Люди остро отреагировали именно на попытку отстоять законные права общины
Эти примеры, которыми можно проиллюстрировать явление стокгольмского синдрома, я вспомнила не зря. То, что мы называем политической культурой, неразрывно связано с горизонтом допустимого в обществе. То есть заказчики - это мы сами. Это мы формируем то невидимое, но всем понятное и всеми прочувствованное разрешение на определенные стандарты поведения. Это мы выставляем либо не выставляем красные флажки для власти.
И поэтому Арестович знает, что его хамство будет принято большинством и даже сработает в плюс в его среде. Поэтому депутат ОПЗЖ Кива, прямо в парламенте матерясь на журналиста Даниила Мокрика, был уверен, что другие журналисты, которые стояли рядом, проглотят это и промолчат, потому что для них это - в горизонте приемлемого. Несколько лет назад то же чувствовал народный депутат от БПП Барна, послав журналиста на три буквы прямо перед камерами коллег в кулуарах парламента. Поэтому пресс-секретарь президента Мендель, может толкать журналиста, не выходить на брифинги, не давать комментариев общенациональным телеканалам, но вдруг дать большое интервью блогеру.
Поэтому, например, министры и топ-чиновники могут выбирать: ходить или не ходить им на эфиры, где нет теплых ванн. Отвечать или не отвечать на вопросы журналистов. Они чувствуют это невысказанное общественное разрешение не приходить, не отчитываться и не отвечать.
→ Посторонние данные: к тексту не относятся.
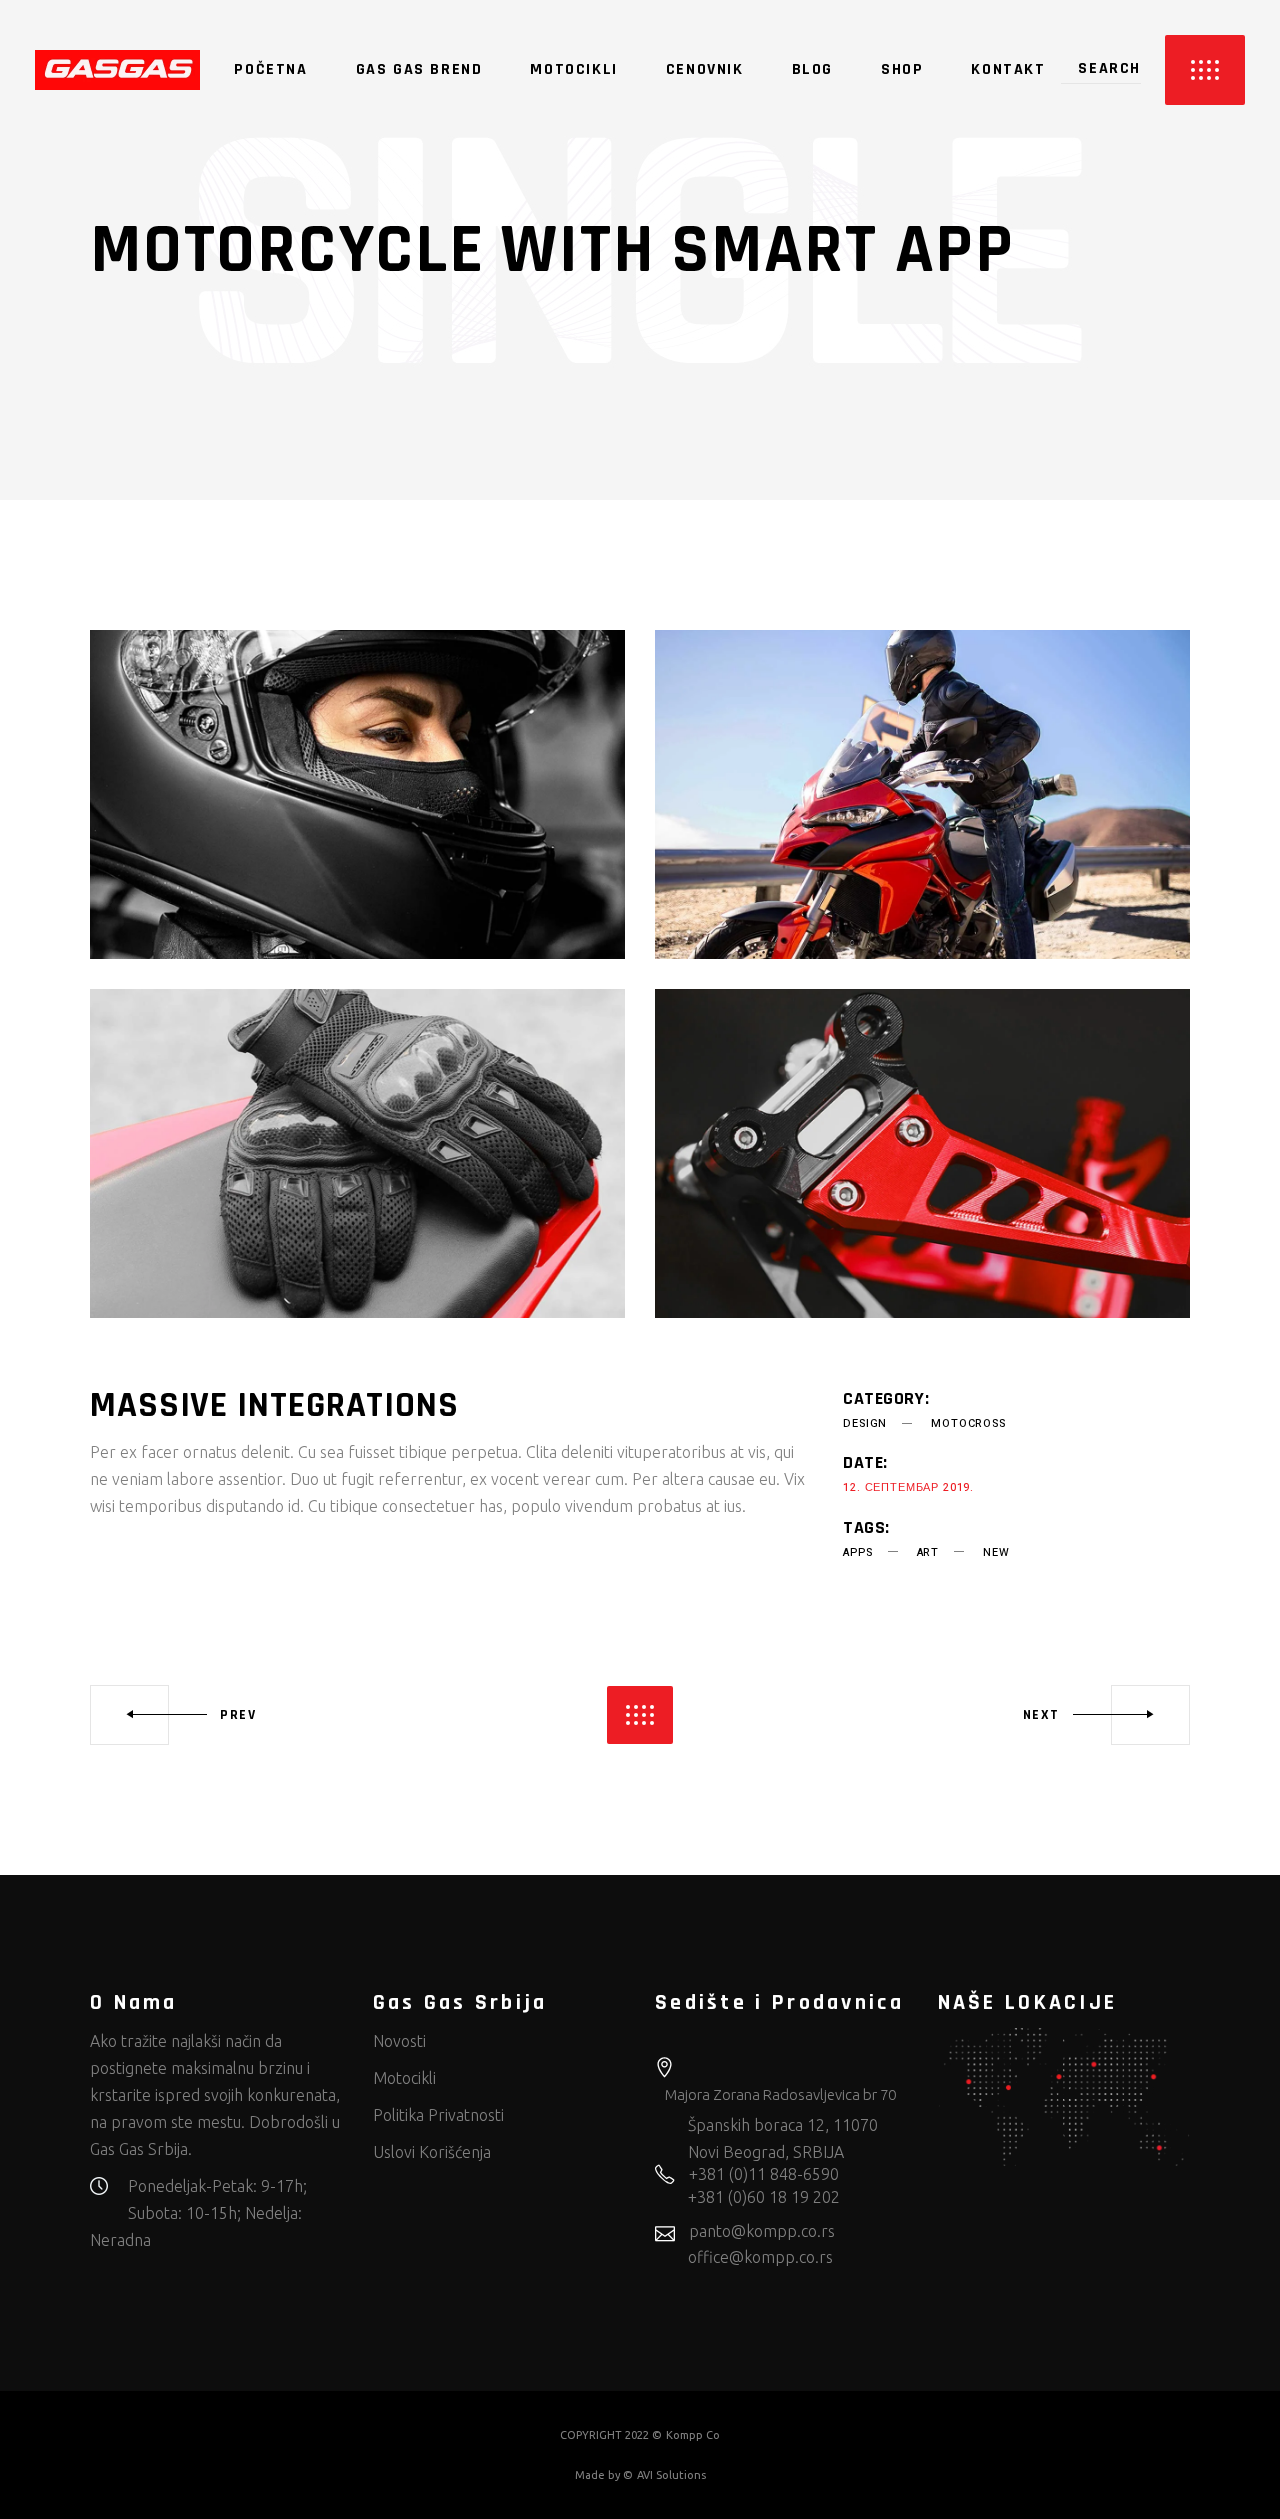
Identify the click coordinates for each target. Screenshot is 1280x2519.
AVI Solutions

Они знают, общество не обязывает их к этому. Их уверенность - это уверенность водителя набитой маршрутки или председателя ОТО, что люди смирятся и примут снежный плен или набитую маршрутку без кондуктора как необходимое зло. Или даже будут защищать его.
Когда на одном экономическом форуме я спросила Стивена Сакура, ведущего HARDtalk на ВВС, как им удается вытягивать британських политиков на такие жесткие разговоры и часто ли им отказывают в интервью? Он удивился: "They would not dare". Они бы не посмели.
Вот, кажется, в этом главный ключ. Они бы не посмели. А наши смеют. Потому что общество им позволяет.